Japanese footballer (born 1980)

Masaki Fukai (深井 正樹, Fukai Masaki) is a former Japanese football player.

==Playing career==
Fukai was born in Fujikawa, Yamanashi on September 13, 1980. After graduating from Komazawa University, he joined the J1 League club Kashima Antlers in 2003. He played many matches every season. The Antlers won second place in 2003 and in the 2006 J.League Cup. In 2007, he moved to Albirex Niigata. In 2008, he moved to Nagoya Grampus. However he did not play much. In August 2008, he moved to JEF United Chiba. He played many matches as forward with Seiichiro Maki who was a teammate at Komazawa University. However JEF United finished in last place in the 2009 season and was relegated to the J2 League for the first time in the club's history. Although he played often in 2012, he could not play much in 2013 due to an injury. He resigned at the end of the 2013 season. In July 2014, he joined the J2 club V-Varen Nagasaki and played two seasons. In 2016, he moved to the J3 League club SC Sagamihara and played many matches.
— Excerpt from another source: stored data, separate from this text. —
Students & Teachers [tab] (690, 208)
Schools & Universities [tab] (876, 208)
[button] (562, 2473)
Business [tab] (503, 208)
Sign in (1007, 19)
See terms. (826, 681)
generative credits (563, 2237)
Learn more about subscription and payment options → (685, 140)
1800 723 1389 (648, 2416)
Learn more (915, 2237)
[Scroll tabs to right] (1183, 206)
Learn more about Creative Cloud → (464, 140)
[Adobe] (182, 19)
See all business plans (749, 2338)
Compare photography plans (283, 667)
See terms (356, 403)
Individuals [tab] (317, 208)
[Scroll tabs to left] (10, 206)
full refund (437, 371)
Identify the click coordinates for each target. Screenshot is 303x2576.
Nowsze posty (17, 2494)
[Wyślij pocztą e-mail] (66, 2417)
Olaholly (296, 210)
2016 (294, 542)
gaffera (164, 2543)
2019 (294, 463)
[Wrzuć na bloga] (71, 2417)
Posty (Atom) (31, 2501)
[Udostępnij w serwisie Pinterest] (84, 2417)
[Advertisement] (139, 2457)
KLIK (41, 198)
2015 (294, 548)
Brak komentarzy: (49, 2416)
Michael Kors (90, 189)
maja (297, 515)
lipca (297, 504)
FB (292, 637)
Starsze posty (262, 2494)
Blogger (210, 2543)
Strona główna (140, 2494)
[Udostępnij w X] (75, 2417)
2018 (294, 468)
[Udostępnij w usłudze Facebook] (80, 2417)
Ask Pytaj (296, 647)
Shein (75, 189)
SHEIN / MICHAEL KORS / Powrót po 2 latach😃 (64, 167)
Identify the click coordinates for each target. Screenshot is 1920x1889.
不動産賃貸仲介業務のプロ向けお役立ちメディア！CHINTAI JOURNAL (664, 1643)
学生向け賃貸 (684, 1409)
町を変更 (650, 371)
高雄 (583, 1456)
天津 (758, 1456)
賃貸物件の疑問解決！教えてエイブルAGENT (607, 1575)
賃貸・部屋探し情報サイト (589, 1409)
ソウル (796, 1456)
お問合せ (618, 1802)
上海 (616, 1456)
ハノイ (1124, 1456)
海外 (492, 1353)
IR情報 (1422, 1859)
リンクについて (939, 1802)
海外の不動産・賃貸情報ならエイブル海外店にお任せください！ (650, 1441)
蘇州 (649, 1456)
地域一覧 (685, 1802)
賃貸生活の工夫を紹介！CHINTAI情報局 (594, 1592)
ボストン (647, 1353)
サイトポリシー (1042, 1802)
He retired at the end of the 2016 season.

==Club statistics==

| Club | Season | League |  | Emperor's Cup |  | J.League Cup |  | Asia |  | Other^{1} |  | Total |  |
| Apps | Goals | Apps | Goals | Apps | Goals | Apps | Goals | Apps | Goals | Apps | Goals |
| Kashima Antlers | 2003 | 22 | 2 | 4 | 2 | 5 | 0 | 2 | 0 | - |  | 33 | 4 |
| 2004 | 20 | 3 | 3 | 0 | 6 | 2 | - |  | - |  | 29 | 5 |
| 2005 | 27 | 4 | 2 | 0 | 6 | 0 | - |  | - |  | 35 | 4 |
| 2006 | 23 | 4 | 3 | 1 | 11 | 1 | - |  | - |  | 37 | 6 |
| Total |  | 92 | 13 | 12 | 3 | 28 | 3 | 2 | 0 | - |  | 134 | 19 |
| Albirex Niigata | 2007 | 18 | 2 | 1 | 0 | 5 | 1 | - |  | - |  | 24 | 3 |
| Total |  | 18 | 2 | 1 | 0 | 5 | 1 | - |  | - |  | 24 | 3 |
| Nagoya Grampus | 2008 | 5 | 0 | 0 | 0 | 6 | 0 | - |  | - |  | 11 | 0 |
| Total |  | 5 | 0 | 0 | 0 | 6 | 0 | - |  | - |  | 11 | 0 |
| JEF United Chiba | 2008 | 11 | 4 | 0 | 0 | - |  | - |  | - |  | 11 | 4 |
| 2009 | 32 | 6 | 2 | 0 | 6 | 2 | - |  | - |  | 40 | 8 |
| 2010 | 19 | 1 | 2 | 1 | - |  | - |  | - |  | 21 | 2 |
| 2011 | 36 | 14 | 1 | 0 | - |  | - |  | - |  | 37 | 14 |
| 2012 | 36 | 4 | 2 | 0 | - |  | - |  | - |  | 38 | 4 |
| 2013 | 14 | 0 | 1 | 1 | - |  | - |  | 1 | 0 | 16 | 1 |
| Total |  | 148 | 29 | 8 | 2 | 6 | 2 | - |  | 1 | 0 | 163 | 33 |
| V-Varen Nagasaki | 2014 | 20 | 1 | 2 | 0 | - |  | - |  | - |  | 22 | 1 |
| 2015 | 7 | 0 | 1 | 1 | - |  | - |  | - |  | 8 | 1 |
| Total |  | 27 | 1 | 3 | 1 | - |  | - |  | - |  | 30 | 2 |
| SC Sagamihara | 2016 | 28 | 5 | 0 | 0 | - |  | - |  | - |  | 28 | 5 |
| Total |  | 28 | 5 | 0 | 0 | - |  | - |  | - |  | 28 | 5 |
| Career total |  | 318 | 50 | 24 | 6 | 45 | 6 | 2 | 0 | 1 | 0 | 390 | 62 |

^{1}Includes Promotion Playoffs to J1.